### CONSIGNE 1
Répondez aux questions suivantes à partir de l'extrait sur le forum.
(a) De combien de personnes se compose la file évoquée lors de l'entretien 8 du cas 8 ?
(b) Sur quelles compétences le cas 4 est-il centré ?
(c) Qu'est-ce que les étudiants du cas 4 s'échangent sur le forum ?
### CONSIGNE 2
Citez fidèlement le passage de l'extrait sur le forum qui commence par les mots contenant « 47Par rapport aux » et s'achève sur « 8, entretien 8) ».
### CONSIGNE 3
Pour chaque affirmation, dites si elle concorde avec l'extrait sur le forum. Répondez par oui ou par non et citez les mots décisifs de l'extrait.
(a) Les explications d'un autre étudiant sont toujours jugées plus accessibles que celles de l'enseignant.
(b) Dans le cas 4, les étudiants se servent largement du forum pour échanger sur la manière de réaliser les travaux.
(c) La personne interrogée lors de l'entretien 7 du cas 8 n'a plus peur de poser une question au professeur.

### EXTRAIT DU DOCUMENT

########################################

47Par rapport aux questions en amphithéâtre, le passage par le média offre divers avantages. Le forum permet de soulever des problèmes que les étudiants n’auraient jamais le temps de poser à l’enseignant à la fin d’un cours :
Si on l’avait pas [le forum] ce serait dommage parce que c’est grâce à ça qu’on peut poser des questions et pas devoir commencer à voir chaque fois le prof à la fin de l’heure et une file de 30 000 personnes pour poser des questions […]. (cas 8, entretien 8)
48La distance induite par le média, ou peut-être la dilution des destinataires, permet également de se lancer plus facilement à l’eau et de vaincre plus facilement la peur d’être ridicule :
Euh je pense qu’on va plus facilement dire quelque chose de faux, pas intentionnellement bien sûr, sur le forum que devant un prof ou un assistant […] c’est difficile à expliquer mais toujours un peu la peur de dire quelque chose de mauvais devant le prof même si on sait que c’est un exercice, que le prof sait qu’on ne connaît pas encore toute la matière. Mais moi ça me fait encore peur de poser une question au prof. (cas 8, entretien 7)
49Enfin, les explications données par un autre étudiant qui a compris la matière sont parfois considérées plus accessibles que les explications de l’enseignant :
Non justement parce que t’as une information du prof, traduite par un étudiant dans un langage que tu comprends mieux. Justement ça permet d’avancer plus et de voir la matière plus en profondeur. (cas 8, entretien 1)
50Au rang des bémols, il n’est pas impossible dans certains contextes que ce jeu de questions-réponses puisse parfois faciliter l’apprentissage en surface sans pour autant susciter d’apprentissage en profondeur. C’est le cas par exemple du cas 4, centré sur des compétences informatiques, où le forum est largement utilisé par les étudiants pour s’échanger des « recettes » sur la manière de réaliser les travaux demandés. Les entretiens avec les étudiants montrent qu’il n’est pas certain que les échanges aient pu avoir un réel impact à long terme, au-delà de la résolution du problème immédiat : « je réalisais les travaux mais je comprenais pas vraiment ce que je faisais » (cas 4, entretien 9).

########################################

Lignes brutes
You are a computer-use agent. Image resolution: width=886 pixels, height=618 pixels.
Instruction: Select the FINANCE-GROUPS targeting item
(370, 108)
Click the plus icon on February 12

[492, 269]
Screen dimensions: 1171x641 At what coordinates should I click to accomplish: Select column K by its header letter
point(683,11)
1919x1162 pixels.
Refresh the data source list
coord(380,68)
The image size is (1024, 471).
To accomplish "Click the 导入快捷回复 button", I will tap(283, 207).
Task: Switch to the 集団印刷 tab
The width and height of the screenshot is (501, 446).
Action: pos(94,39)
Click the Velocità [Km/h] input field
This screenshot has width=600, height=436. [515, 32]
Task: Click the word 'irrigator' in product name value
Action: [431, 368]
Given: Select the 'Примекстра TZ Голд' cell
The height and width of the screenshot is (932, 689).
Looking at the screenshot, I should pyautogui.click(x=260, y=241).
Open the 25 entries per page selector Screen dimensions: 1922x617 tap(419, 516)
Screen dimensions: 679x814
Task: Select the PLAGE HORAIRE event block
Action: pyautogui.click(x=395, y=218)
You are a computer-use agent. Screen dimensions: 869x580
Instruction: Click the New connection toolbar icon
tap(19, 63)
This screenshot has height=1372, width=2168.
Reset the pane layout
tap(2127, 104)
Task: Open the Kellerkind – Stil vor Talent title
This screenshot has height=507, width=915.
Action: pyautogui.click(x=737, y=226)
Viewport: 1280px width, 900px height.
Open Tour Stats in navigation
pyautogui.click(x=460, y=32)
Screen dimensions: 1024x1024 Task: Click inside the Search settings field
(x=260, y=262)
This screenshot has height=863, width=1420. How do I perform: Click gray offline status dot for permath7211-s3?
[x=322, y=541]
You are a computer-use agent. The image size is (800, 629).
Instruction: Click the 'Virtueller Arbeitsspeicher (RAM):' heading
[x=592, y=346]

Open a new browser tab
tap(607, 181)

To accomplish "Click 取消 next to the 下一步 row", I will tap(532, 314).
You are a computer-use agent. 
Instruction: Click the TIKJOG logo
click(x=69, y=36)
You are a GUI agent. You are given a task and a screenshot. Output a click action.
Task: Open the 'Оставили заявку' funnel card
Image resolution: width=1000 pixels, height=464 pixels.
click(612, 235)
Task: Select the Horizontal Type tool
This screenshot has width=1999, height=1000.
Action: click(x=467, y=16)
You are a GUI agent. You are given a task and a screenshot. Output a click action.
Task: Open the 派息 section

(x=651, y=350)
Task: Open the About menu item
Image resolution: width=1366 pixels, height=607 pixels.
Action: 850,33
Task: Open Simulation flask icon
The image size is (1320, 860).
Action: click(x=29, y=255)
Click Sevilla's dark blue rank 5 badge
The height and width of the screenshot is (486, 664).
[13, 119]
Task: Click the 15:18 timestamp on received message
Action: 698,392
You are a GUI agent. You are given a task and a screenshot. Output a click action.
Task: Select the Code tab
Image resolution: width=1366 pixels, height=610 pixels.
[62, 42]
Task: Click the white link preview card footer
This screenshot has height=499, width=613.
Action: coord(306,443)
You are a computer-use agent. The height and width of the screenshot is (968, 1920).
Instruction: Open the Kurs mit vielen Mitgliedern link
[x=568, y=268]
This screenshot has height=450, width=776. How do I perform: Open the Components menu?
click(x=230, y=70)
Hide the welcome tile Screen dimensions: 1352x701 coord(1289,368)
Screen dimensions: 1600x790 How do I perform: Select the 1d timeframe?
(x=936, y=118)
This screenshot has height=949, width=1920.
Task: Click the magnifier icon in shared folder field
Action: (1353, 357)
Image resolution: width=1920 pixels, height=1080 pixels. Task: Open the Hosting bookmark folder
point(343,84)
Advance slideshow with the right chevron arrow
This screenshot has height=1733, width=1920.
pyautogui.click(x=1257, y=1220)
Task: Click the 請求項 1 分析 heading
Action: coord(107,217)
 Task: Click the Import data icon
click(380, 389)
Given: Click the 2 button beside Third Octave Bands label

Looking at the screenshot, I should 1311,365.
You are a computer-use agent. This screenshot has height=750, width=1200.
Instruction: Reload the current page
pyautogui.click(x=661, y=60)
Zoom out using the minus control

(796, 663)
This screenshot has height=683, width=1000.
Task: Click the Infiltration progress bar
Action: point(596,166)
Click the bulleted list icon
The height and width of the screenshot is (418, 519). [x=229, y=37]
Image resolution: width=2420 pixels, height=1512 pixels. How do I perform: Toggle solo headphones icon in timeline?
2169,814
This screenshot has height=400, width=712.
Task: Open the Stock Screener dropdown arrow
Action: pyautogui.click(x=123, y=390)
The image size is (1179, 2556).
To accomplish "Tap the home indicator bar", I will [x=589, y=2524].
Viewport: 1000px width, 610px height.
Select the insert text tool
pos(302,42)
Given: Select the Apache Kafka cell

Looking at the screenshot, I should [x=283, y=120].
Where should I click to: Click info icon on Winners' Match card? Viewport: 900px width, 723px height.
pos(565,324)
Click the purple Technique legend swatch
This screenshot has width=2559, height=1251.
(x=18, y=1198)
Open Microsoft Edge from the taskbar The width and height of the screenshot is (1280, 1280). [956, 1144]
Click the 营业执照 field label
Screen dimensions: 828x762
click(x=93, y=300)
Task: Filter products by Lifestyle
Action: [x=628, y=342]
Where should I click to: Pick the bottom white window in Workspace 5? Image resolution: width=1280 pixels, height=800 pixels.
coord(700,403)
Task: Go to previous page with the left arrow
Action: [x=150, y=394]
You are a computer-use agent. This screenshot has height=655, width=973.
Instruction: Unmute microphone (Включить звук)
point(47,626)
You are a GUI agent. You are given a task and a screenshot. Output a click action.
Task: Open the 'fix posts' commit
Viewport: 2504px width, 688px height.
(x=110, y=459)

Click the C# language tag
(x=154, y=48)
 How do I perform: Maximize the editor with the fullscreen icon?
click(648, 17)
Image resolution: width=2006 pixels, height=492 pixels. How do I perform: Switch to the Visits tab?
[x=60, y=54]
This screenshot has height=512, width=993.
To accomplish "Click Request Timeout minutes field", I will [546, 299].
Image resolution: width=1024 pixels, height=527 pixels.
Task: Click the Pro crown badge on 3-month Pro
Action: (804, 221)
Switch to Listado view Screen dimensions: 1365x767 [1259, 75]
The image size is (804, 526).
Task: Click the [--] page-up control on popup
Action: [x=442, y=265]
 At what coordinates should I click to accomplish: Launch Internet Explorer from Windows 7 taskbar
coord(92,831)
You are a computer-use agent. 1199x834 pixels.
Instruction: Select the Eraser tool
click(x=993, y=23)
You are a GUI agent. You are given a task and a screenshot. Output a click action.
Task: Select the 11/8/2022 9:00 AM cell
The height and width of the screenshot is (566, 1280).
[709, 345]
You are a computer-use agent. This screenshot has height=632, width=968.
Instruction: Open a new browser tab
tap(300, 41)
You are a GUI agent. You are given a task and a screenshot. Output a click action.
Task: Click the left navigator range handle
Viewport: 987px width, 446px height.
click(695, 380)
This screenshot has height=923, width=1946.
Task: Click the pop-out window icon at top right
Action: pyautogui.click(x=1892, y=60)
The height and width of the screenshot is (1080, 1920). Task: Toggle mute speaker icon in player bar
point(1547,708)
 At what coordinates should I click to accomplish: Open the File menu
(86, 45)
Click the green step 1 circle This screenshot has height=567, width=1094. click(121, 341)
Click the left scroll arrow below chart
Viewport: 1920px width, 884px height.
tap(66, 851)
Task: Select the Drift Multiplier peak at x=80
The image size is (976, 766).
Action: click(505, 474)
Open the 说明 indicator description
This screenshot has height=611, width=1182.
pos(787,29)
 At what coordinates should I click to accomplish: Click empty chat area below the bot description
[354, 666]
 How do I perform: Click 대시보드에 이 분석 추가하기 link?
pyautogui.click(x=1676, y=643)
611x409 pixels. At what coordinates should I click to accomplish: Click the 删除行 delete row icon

########################################

### RÉPONSE DÉTAILLÉE 1
(a) Une file de 30 000 personnes.
(b) Sur des compétences informatiques.
(c) Des « recettes » sur la manière de réaliser les travaux demandés.

### RÉPONSE DÉTAILLÉE 2
47Par rapport aux questions en amphithéâtre, le passage par le média offre divers avantages. Le forum permet de soulever des problèmes que les étudiants n’auraient jamais le temps de poser à l’enseignant à la fin d’un cours :
Si on l’avait pas [le forum] ce serait dommage parce que c’est grâce à ça qu’on peut poser des questions et pas devoir commencer à voir chaque fois le prof à la fin de l’heure et une file de 30 000 personnes pour poser des questions […]. (cas 8, entretien 8)

### RÉPONSE DÉTAILLÉE 3
(a) Non : « les explications données par un autre étudiant qui a compris la matière sont parfois considérées plus accessibles que les explications de l’enseignant ».
(b) Oui : « le forum est largement utilisé par les étudiants pour s’échanger des « recettes » sur la manière de réaliser les travaux demandés ».
(c) Non : « Mais moi ça me fait encore peur de poser une question au prof. »